In a similar way, the outsole itself can begin to separate from the shoe’s upper, which can also cause a squeak, and eventually the sole will come off. (It’s also very likely to catch on something as you’re walking, causing an embarrassing and potentially dangerous trip.)

Use glue to fix the heel, or other loose parts of the shoe

If your shoe is squeaking and the heel or outsole (the very bottom of the shoe) is loose, the gaps between the parts of the shoe create the squeaking sound.

The quickest way to get rid of the problem is to use glue to attach everything to their respective places.

For shoe repairs, always use Shoe Goo or a good contact cement for a strong and flexible bond.

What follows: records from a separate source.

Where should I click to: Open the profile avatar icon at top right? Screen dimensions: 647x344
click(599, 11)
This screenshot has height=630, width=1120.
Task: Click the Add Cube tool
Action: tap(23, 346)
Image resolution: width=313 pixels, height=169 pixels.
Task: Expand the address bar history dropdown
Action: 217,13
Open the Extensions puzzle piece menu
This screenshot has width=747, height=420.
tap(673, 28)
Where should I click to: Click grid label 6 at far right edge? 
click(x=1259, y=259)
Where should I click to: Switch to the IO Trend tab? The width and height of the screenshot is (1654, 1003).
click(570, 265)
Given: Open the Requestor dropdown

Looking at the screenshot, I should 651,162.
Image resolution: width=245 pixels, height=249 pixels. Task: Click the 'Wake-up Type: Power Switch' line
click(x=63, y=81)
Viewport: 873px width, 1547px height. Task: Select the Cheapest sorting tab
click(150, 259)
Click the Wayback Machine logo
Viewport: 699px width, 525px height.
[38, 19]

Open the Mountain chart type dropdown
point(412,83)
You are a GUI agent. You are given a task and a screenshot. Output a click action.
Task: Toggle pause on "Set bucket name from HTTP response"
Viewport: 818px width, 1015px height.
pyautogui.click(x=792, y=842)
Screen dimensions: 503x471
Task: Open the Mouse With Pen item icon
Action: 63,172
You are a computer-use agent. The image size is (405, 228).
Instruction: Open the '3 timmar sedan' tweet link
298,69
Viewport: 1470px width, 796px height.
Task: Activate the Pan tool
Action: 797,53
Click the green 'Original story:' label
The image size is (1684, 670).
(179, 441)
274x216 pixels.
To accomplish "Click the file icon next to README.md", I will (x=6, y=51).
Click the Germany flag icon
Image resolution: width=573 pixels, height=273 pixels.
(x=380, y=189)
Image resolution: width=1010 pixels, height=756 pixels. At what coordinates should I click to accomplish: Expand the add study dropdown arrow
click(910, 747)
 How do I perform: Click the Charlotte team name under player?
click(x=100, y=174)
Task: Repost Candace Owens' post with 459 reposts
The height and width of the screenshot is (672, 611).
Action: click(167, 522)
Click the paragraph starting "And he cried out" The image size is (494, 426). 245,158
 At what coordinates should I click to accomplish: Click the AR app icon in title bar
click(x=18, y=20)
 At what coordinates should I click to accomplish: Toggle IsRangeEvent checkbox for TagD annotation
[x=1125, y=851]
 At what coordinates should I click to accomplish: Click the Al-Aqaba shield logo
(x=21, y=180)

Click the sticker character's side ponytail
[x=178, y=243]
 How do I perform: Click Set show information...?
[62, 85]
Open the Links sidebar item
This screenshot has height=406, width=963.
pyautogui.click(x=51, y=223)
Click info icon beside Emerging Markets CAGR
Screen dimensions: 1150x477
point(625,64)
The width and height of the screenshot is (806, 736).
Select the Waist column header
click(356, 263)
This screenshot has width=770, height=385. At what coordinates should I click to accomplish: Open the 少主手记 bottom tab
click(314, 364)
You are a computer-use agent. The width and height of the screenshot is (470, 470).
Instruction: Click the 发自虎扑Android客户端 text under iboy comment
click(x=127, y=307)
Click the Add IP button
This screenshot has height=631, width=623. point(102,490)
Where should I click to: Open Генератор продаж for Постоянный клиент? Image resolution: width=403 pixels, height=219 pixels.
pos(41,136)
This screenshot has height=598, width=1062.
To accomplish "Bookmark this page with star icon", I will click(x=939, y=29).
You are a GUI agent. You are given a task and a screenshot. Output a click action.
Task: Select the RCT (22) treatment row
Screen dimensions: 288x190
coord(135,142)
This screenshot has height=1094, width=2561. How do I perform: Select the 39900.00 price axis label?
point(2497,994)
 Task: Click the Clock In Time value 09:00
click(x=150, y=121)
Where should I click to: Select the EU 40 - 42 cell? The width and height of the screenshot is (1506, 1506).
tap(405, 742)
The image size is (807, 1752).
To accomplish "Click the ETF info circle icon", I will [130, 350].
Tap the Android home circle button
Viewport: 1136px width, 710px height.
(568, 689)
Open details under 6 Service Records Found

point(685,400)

Never use super glue or gorilla glue, because it dries hard, and will not flex after it has set. Shoes need to be able to flex and bend with your feet and movement. Also, super glue will ruin leather, so beware.

Shoe Goo is an excellent adhesive (and sealant) for repairing and rebuilding shoes. It works on leather, rubber, vinyl, and canvas. You can use it to reattach a separating heel or sole, and to fill in gaps and holes in leather shoes (and rubber), just like adhesive putty.

Just place your shoe on a newspaper or other disposable material, so the glue doesn’t leak onto your work area, and apply the glue. You’ll want to either clamp the parts in place, or stand the shoe up and place something heavy inside the shoe, to keep the parts in solid contact. Leave the shoe to dry as long as the glue instructions indicate.

The other effective technique you can try in terms of attaching the parts of the shoes firmly is letting the glue partially dry before clamping the parts together. The partially hardened glue will be stickier than the wet one.

But either way will work so you don’t have to worry about it. Just decide which one appeals to you.

Don’t wear the shoe immediately after fixing it. In my case, I just put it aside for about 48 hours to make sure that the glue has rigidly held all the parts in place.

A few more tips on repairing shoes

If you don’t already have one, we recommend investing in a quality shoe repair kit to keep your footwear in tip-top condition between trips to the cobbler.

If you just can’t seem to get your shows to stop squeaking, and they’re a high-quality pair of shoes you want to keep, you may need to take them to a cobbler or shoe repair shop. They can possibly get to the bottom of whatever structural problem is causing the squeak. A reputable shop can take a quick look at the shoe and tell you if they can fix it, and give you an estimated price, or if it’s not worth the trouble. There’s no charge for them taking a look. And it’s cheaper than springing for another pair of new shoes.

Final Thoughts on How to Stop a Shoe from Squeaking

Wearing a squeaking shoe is both annoying and embarrassing to some extent – especially at a formal affair. The good news is that there are easy solutions to this problem available.

The techniques that I have shared in this post are mostly based on my personal experience in fixing a squeaking shoe. If you use some of these strategies, you can fix your problem too.

Every shoe problem may be unique though. That said, I don’t guarantee a hundred percent success. Your shoes might be different from what I had before. But don’t be afraid to experiment.